=== EXERCISE DATA ===

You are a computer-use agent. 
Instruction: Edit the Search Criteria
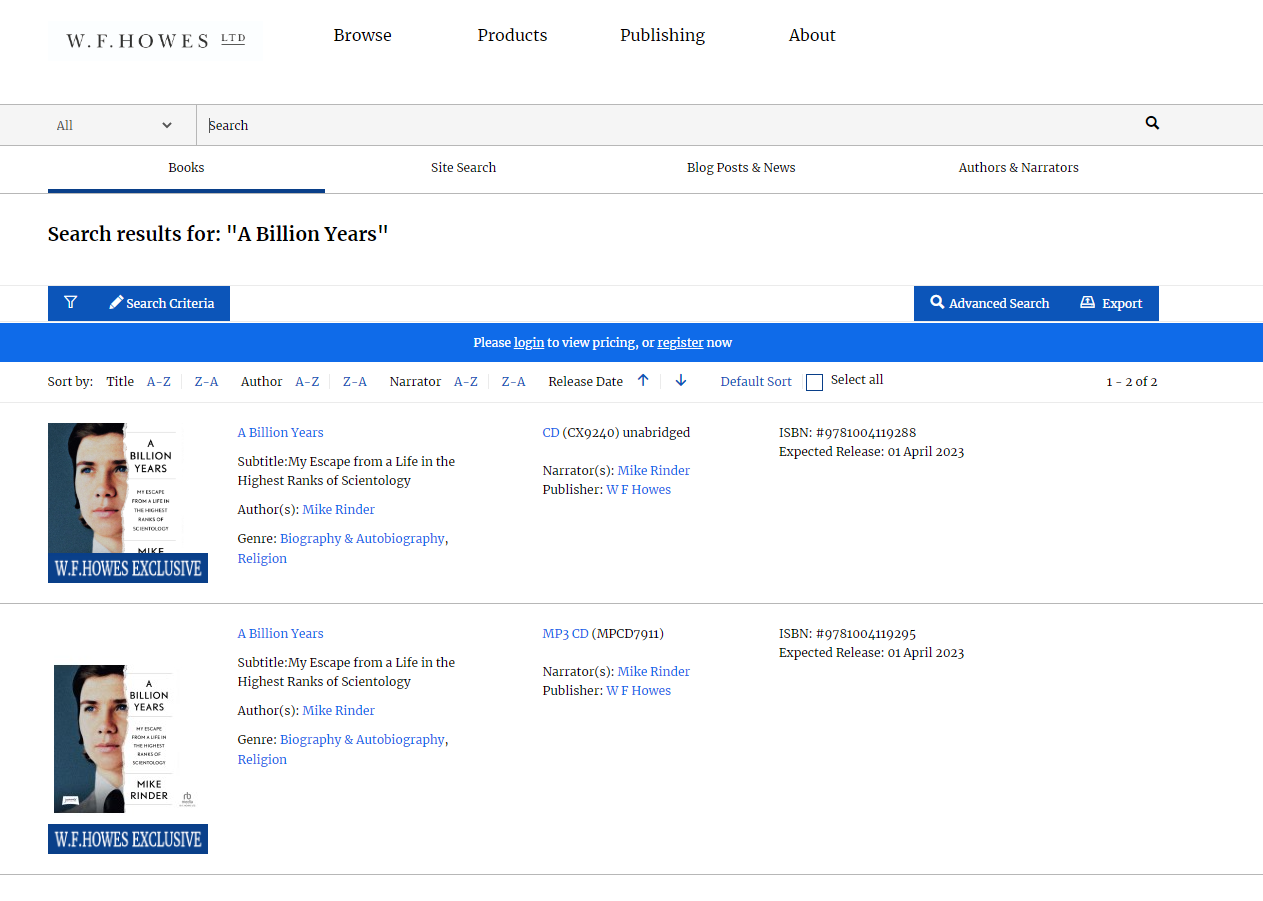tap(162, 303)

===
=== EXERCISE DATA ===

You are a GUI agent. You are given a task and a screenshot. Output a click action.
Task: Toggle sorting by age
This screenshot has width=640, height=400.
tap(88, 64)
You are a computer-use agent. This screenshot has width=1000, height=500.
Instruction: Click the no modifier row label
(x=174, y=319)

===

EXERCISE BRIEF: A single number is the whole answer: how many lines in the entries hold the word "agent".

EXERCISE RESPONSE: 3